**OBJECTIVE:** Express the rows starting at the line containing "Viewport: 984px width, 602px" and ending at the line containing "Screen dimensions: 1146x831 point(134,312)" as a two-column CSV with the columns instruction and answer. Give one line for each row, put its text and its answer each in one quoted field, and turn any line breaks into spaces.

**AVAILABLE DATA:**
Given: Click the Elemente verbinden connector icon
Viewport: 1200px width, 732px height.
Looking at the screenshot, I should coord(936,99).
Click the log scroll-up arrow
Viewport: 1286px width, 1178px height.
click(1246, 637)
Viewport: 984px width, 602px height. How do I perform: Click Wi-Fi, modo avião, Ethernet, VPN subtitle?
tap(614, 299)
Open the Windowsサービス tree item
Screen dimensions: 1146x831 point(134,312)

==

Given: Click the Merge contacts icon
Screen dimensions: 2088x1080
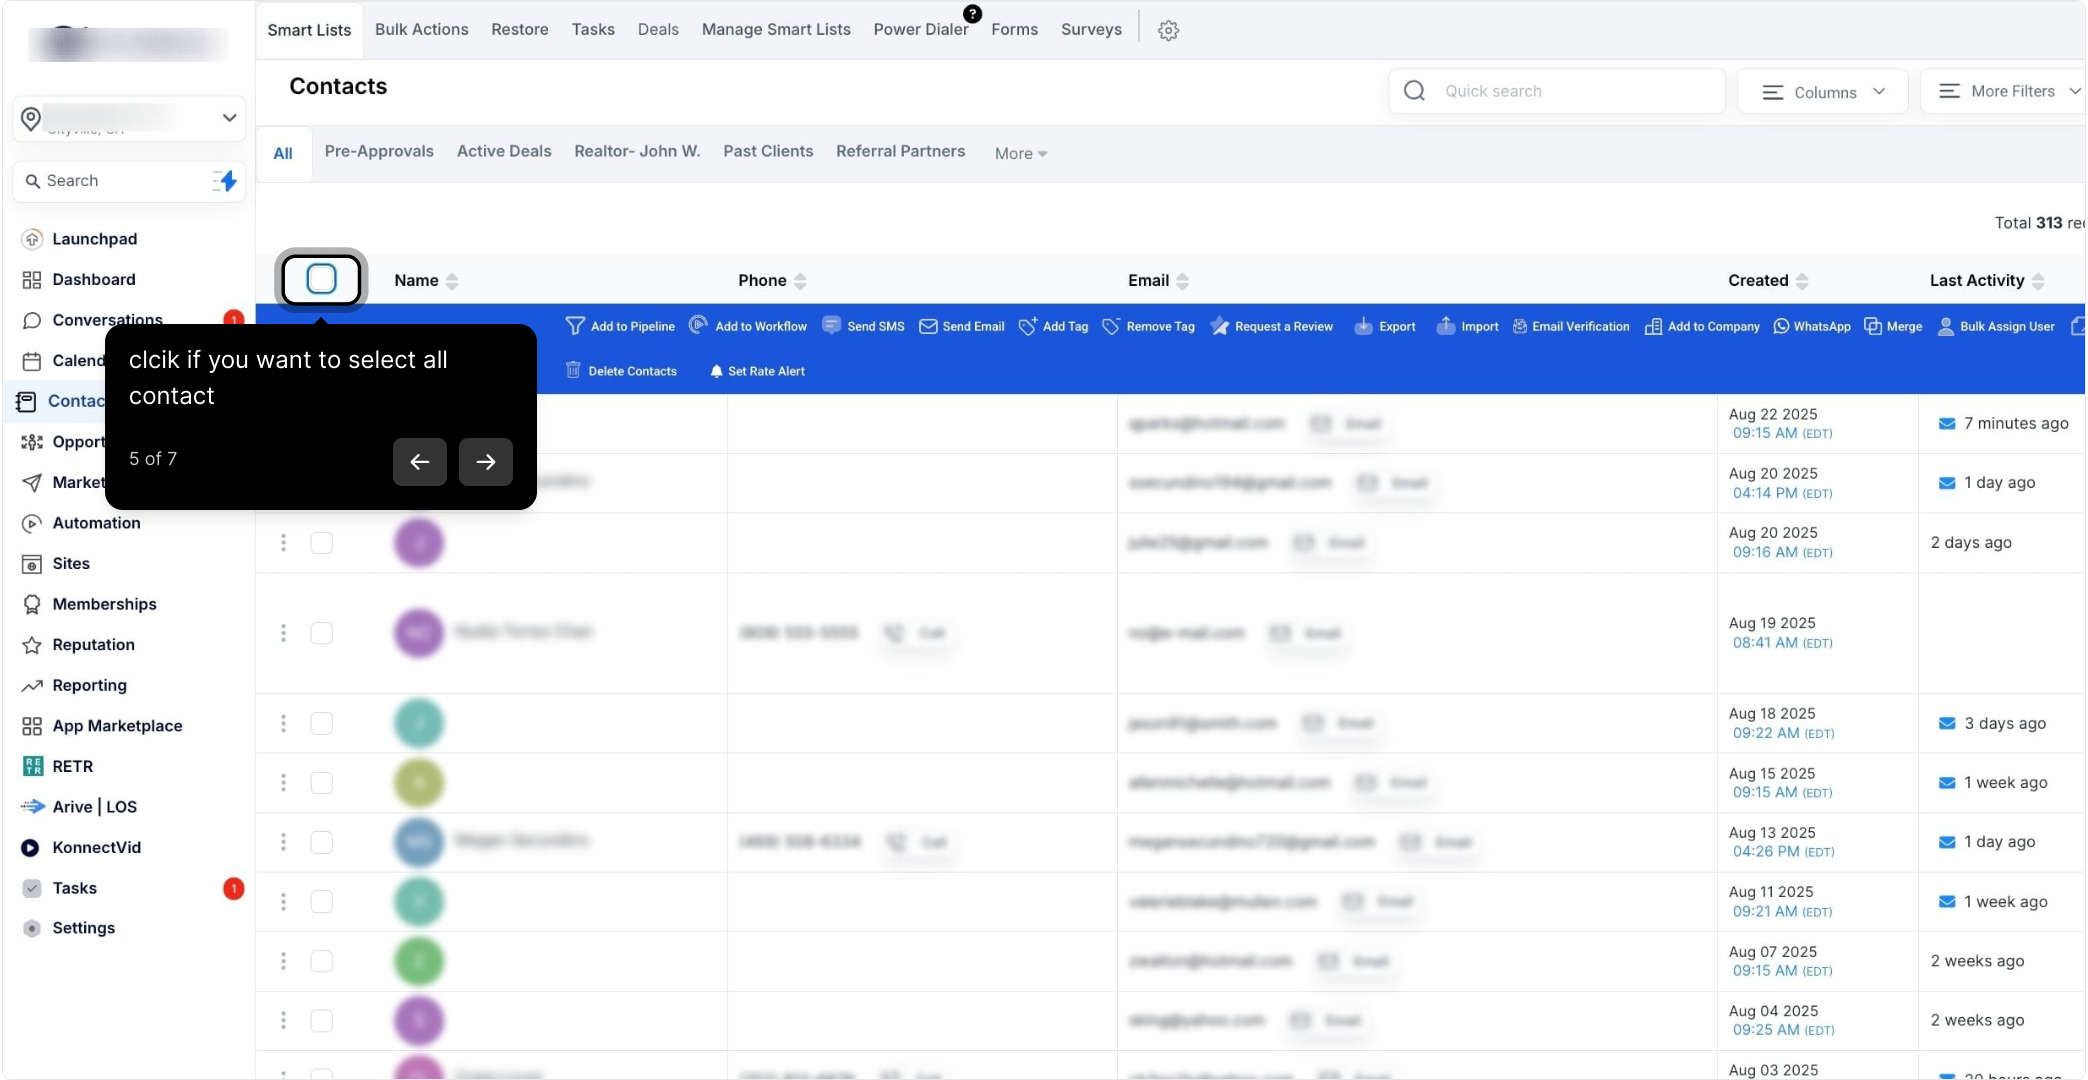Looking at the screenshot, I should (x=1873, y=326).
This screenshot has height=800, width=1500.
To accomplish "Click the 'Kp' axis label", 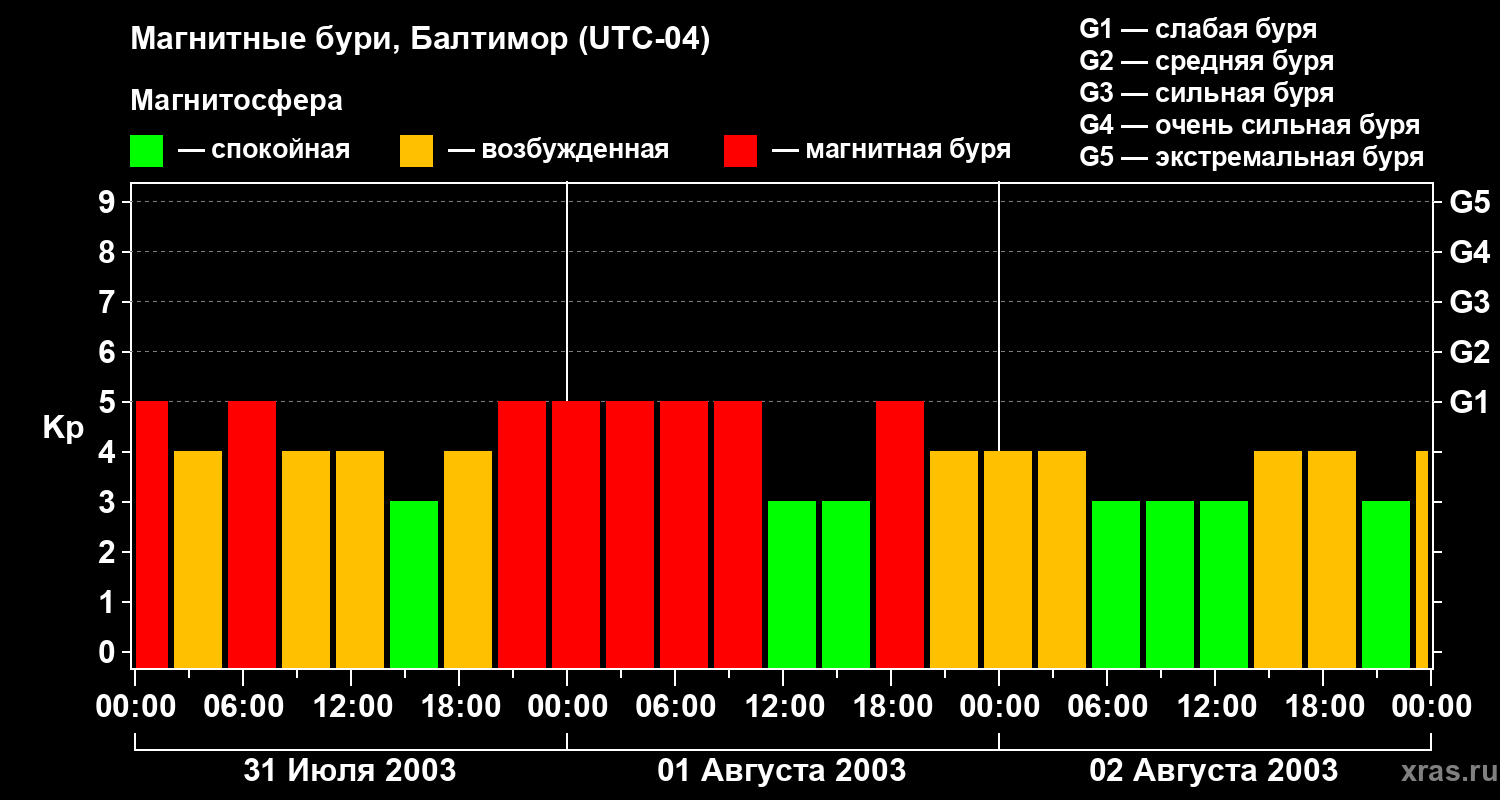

**EXERCISE RESPONSE:**
instruction,answer
"Viewport: 984px width, 602px height. How do I perform: Click Wi-Fi, modo avião, Ethernet, VPN subtitle?","tap(614, 299)"
"Open the Windowsサービス tree item","Screen dimensions: 1146x831 point(134,312)"